20. The method according to claim 14, 15, 16, 17, 18 or 19, is characterized in that the tubular element is one of a string of pipe joints coupled together, a string of facing pipe joints coupled together, and a rolled pipe.

21. The method according to claim 14, 15, 16, 17, 18, 19 or 20, is characterized in that an annular region between the tubular element and the well comprises an obturator fluid, wherein the data further comprises information about the minus one property of the obturator fluid detected by at least one of the robots.

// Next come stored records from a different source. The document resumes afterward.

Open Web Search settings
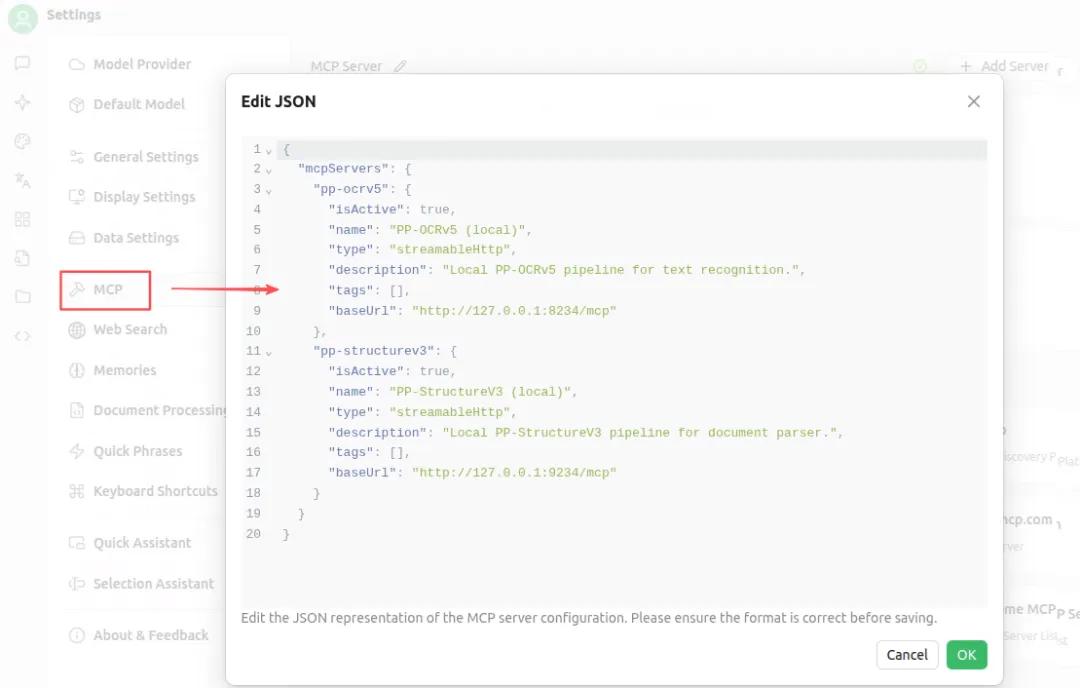tap(129, 330)
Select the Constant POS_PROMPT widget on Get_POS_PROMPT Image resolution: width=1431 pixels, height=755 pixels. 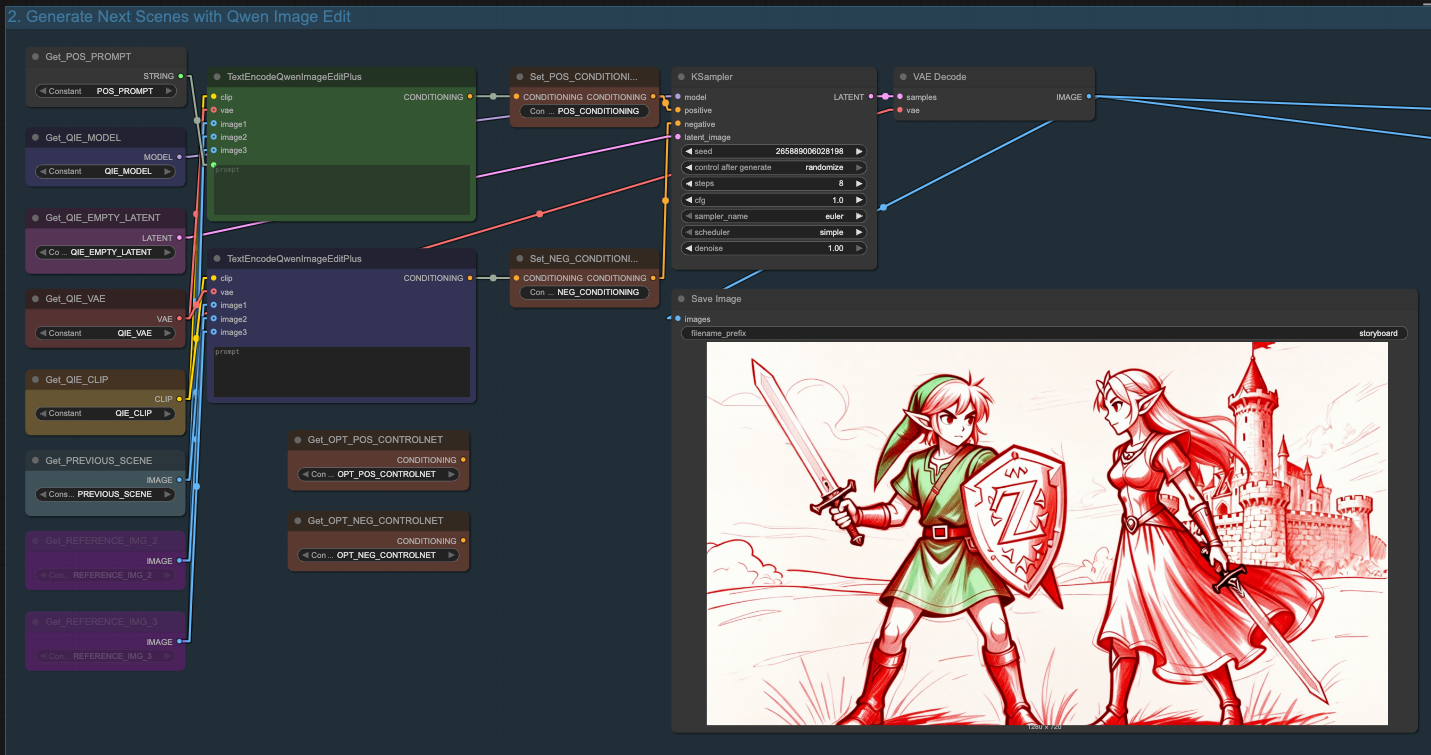(x=105, y=91)
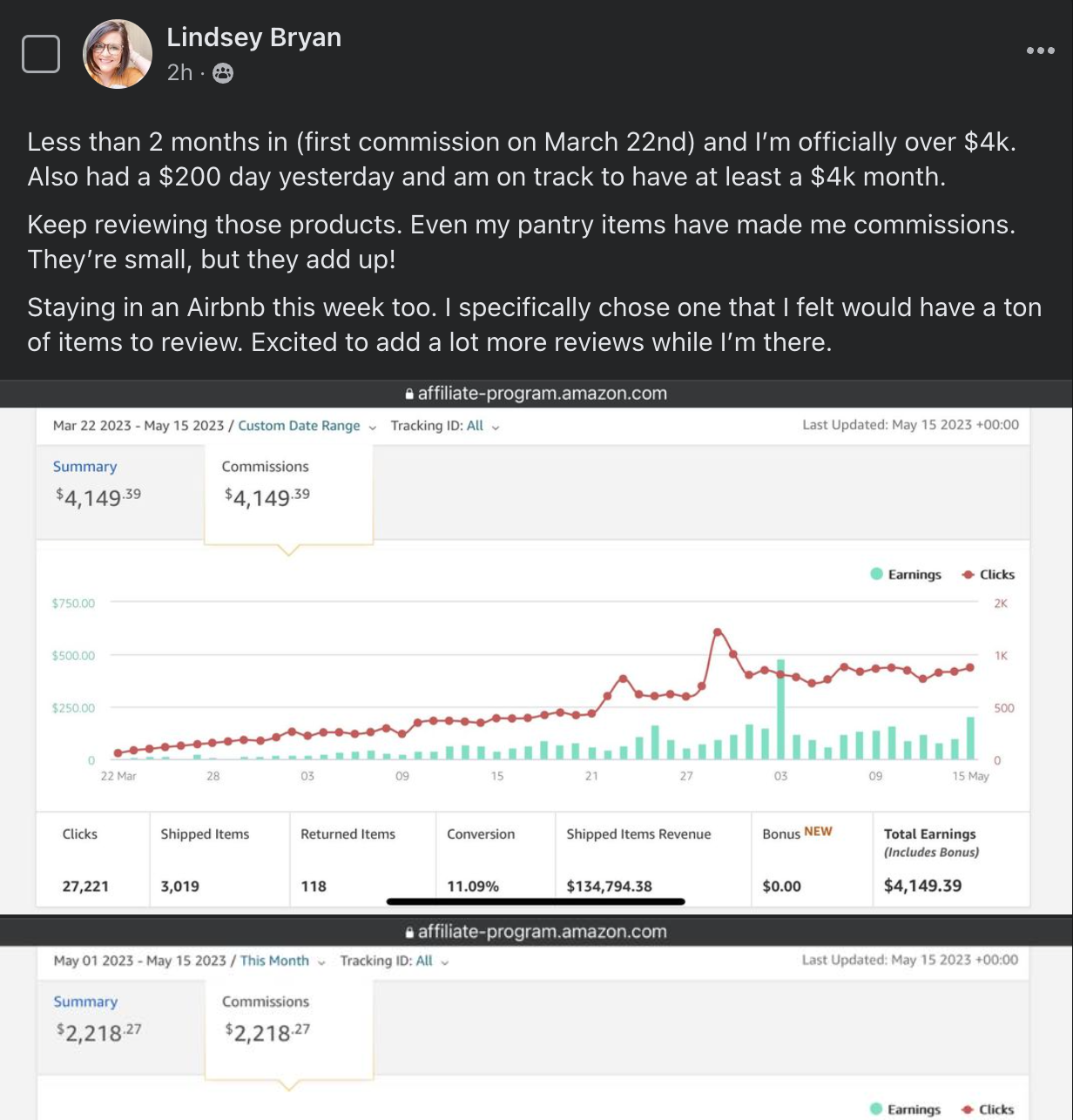1073x1120 pixels.
Task: Open the three-dot post options menu
Action: (x=1040, y=51)
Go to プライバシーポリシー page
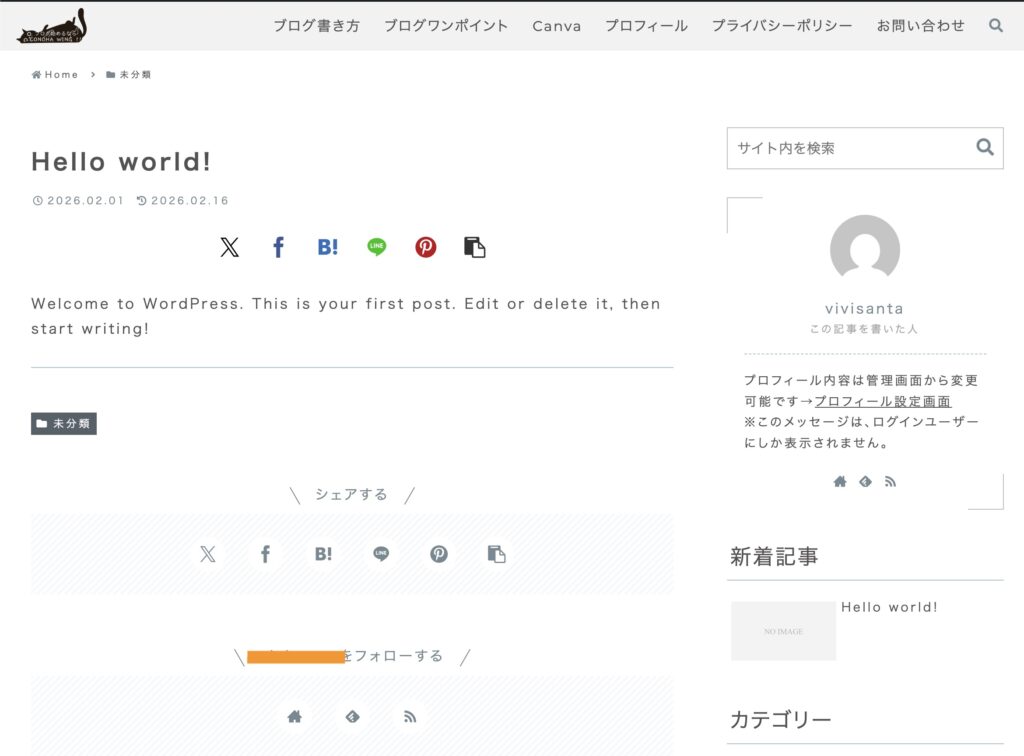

22. A drilling bottom robot, characterized in that it comprises: a magnet; an actuator comprising a low friction engagement surface, wherein the actuator has a range of motion of less than sixty-three centimeters (0.63cm or one quarter of an inch), and wherein the actuator is configured to push the robot away from a tubular element located in a well when the actuator is activated to increase a distance between the magnet and the tubular element and to promote movement of the robot by the low friction engaging surface by sliding on a surface of the tubular member; Y a wireless communication transceiver.

23. The drilling bottom robot according to claim 22, further characterized in that it comprises an energy source for collecting energy from the environment of the bottom of the borehole and providing power to the actuator and the wireless communication transceiver.

24. The bottom drilling robot according to claim 22 or 23, further characterized in that it comprises a sensor, wherein the sensor is one of a pressure sensor, a temperature sensor, a density sensor, a conductivity sensor, or a flow index sensor, wherein the wireless communication transceiver transmits data about the conditions of the bottom of the bore detected by the sensor.

25. The drilling bottom robot according to claim 22, 23 or 24, is further characterized in that it comprises a logic processor and a chamber containing a chemical, wherein the logic processor is programmed to indicate the release of the chemical from the chamber in response to an indication received by the wireless communication transceiver.

26. The drilling bottom robot according to claim 22, 23, 24 or 25, is further characterized in that it comprises a chamber containing a chemical, wherein the chamber is configured to release the chemical in response to exposure to a surrounding environment. drilling background.

27. The drilling bottom robot according to claim 22, 23, 24, 25 or 26 is characterized in that the low friction coupling surface comprises one of polytetrafluoroethylene (PTFE), graphite carbon, or boron nitride.